*EXERCISE AIM*.
Every entry below should be reproduced exactly; no picture is to be included.
Start of DATASET RECORDS
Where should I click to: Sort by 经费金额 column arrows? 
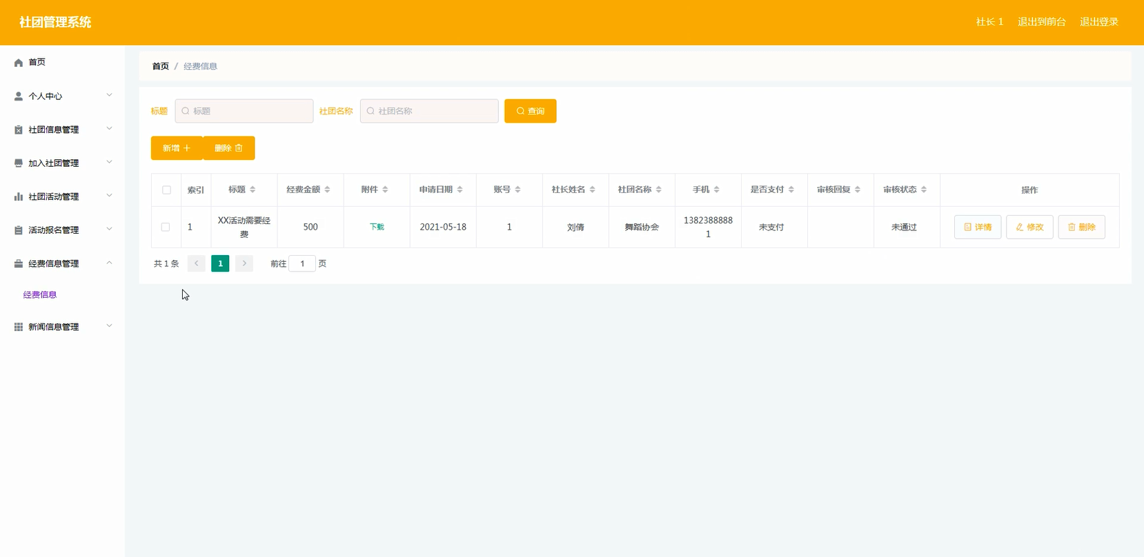point(327,190)
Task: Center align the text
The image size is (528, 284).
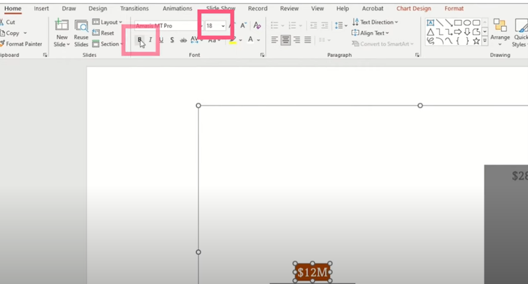Action: pos(285,40)
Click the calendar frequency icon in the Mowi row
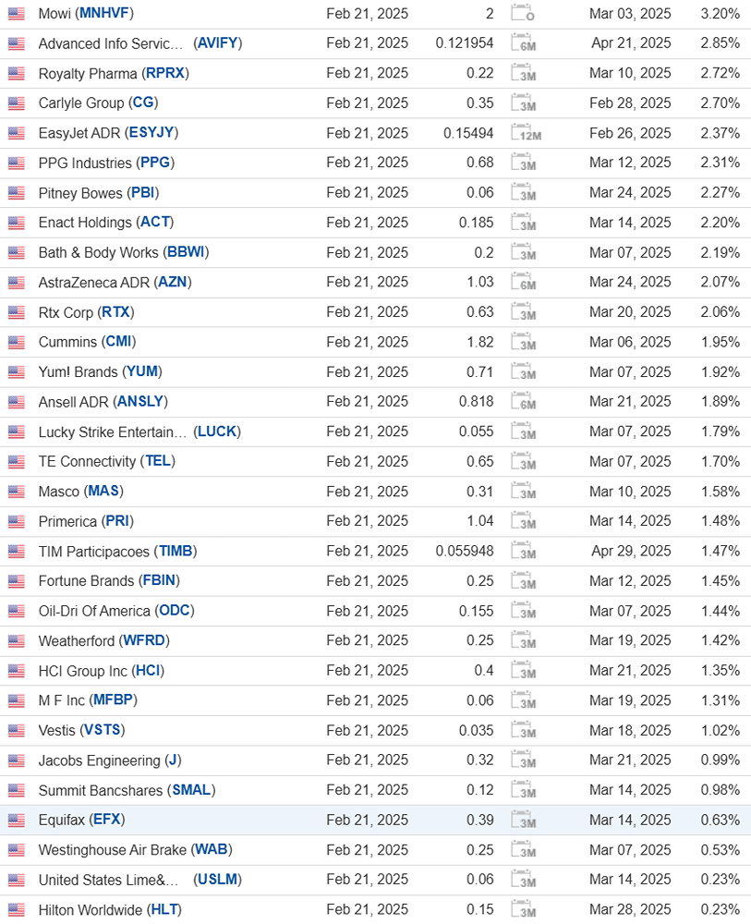The width and height of the screenshot is (751, 924). pos(525,14)
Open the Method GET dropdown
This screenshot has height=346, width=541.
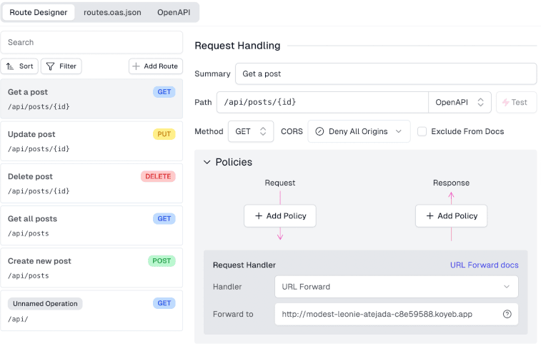coord(251,131)
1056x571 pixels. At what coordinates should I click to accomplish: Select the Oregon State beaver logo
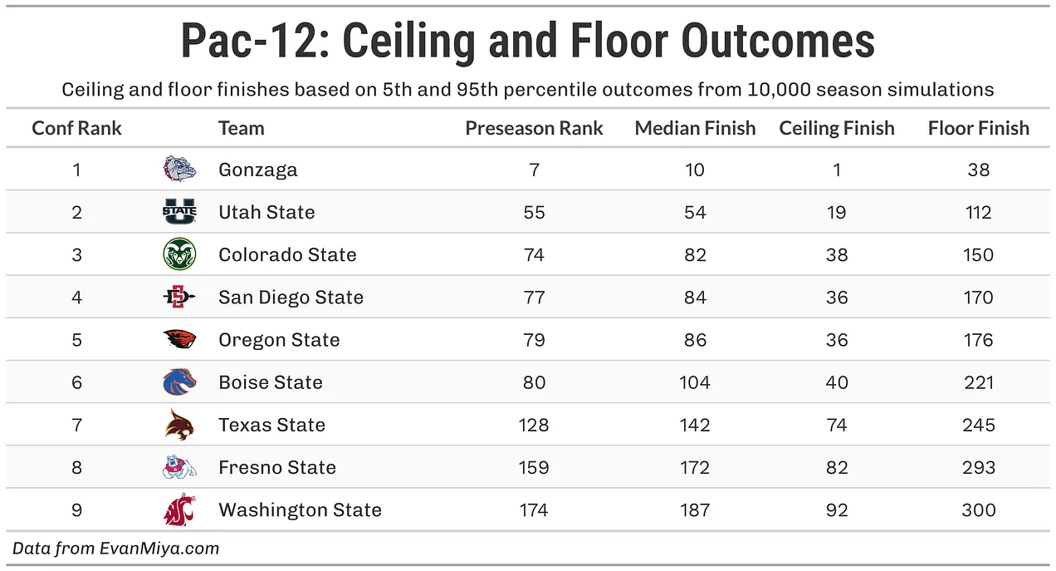179,339
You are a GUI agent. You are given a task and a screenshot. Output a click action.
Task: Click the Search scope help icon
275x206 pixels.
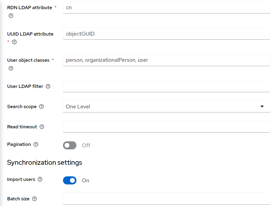[41, 107]
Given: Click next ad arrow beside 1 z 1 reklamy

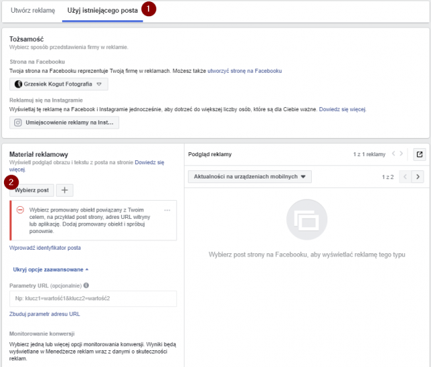Looking at the screenshot, I should (x=403, y=154).
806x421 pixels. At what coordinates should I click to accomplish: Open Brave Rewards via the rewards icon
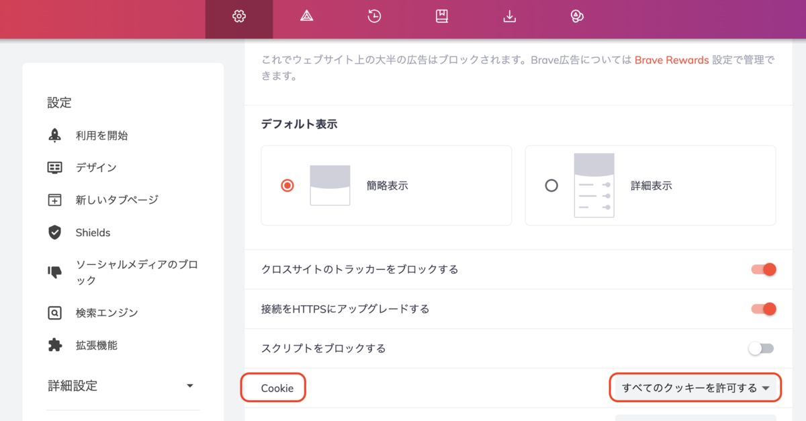click(x=578, y=15)
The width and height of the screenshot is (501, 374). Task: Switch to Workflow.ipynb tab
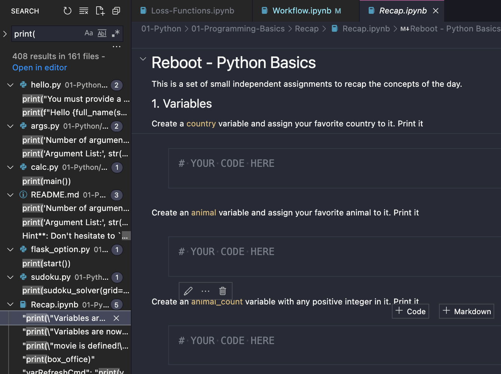301,11
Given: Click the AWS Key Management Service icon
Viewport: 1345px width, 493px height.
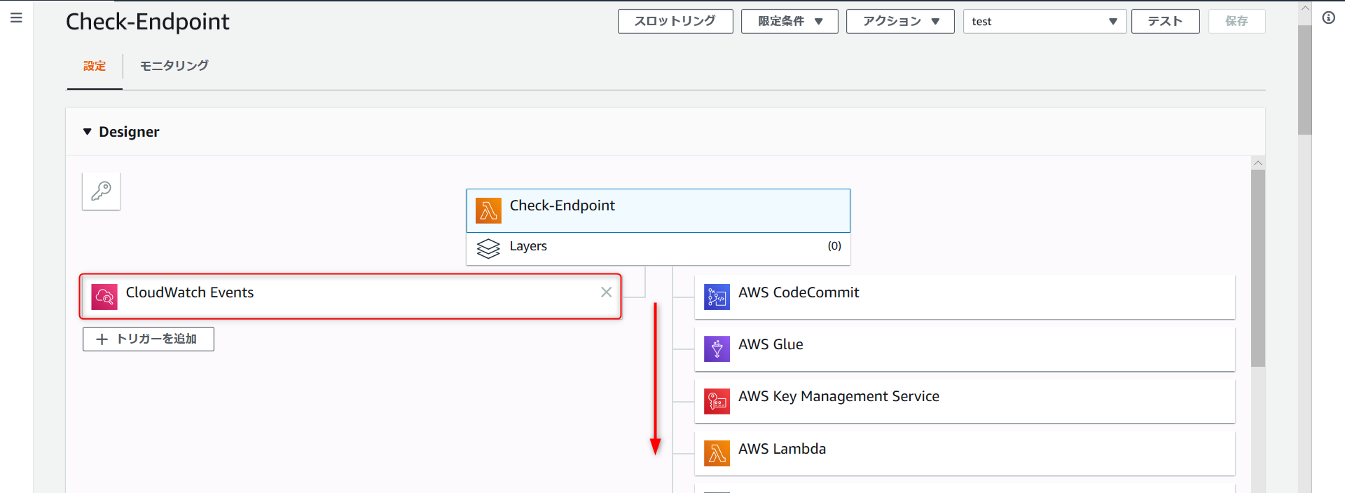Looking at the screenshot, I should pyautogui.click(x=717, y=401).
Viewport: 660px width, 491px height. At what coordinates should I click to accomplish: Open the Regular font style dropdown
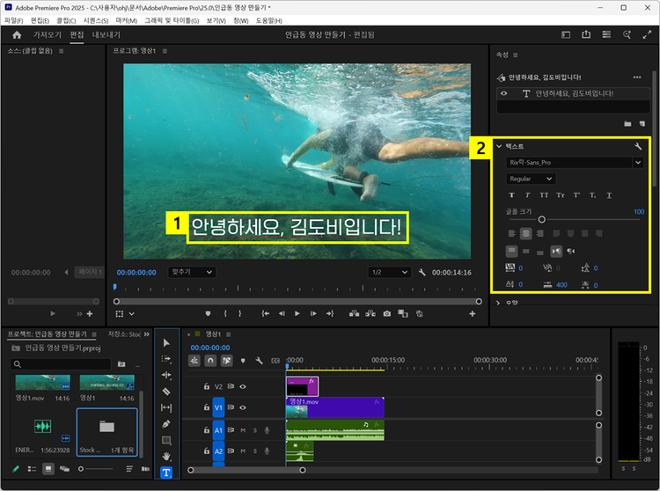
End of DATASET RECORDS
*EXPECTED ANSWER*.
Where should I click to: Sort by 经费金额 column arrows? 
point(327,190)
Task: Center align the text
The image size is (528, 284).
Action: pos(285,40)
Click the calendar frequency icon in the Mowi row
The width and height of the screenshot is (751, 924). pos(525,14)
Open the Method GET dropdown
This screenshot has height=346, width=541.
coord(251,131)
1056x571 pixels. At what coordinates should I click to accomplish: Select the Oregon State beaver logo
179,339
You are a GUI agent. You are given a task and a screenshot. Output a click action.
Task: Click the Search scope help icon
275x206 pixels.
[41, 107]
Given: Click next ad arrow beside 1 z 1 reklamy

Looking at the screenshot, I should (x=403, y=154).
806x421 pixels. At what coordinates should I click to accomplish: Open Brave Rewards via the rewards icon
click(x=578, y=15)
The width and height of the screenshot is (501, 374). Task: Switch to Workflow.ipynb tab
301,11
Given: Click the AWS Key Management Service icon
Viewport: 1345px width, 493px height.
Looking at the screenshot, I should pyautogui.click(x=717, y=401).
Viewport: 660px width, 491px height. At what coordinates should I click to accomplish: Open the Regular font style dropdown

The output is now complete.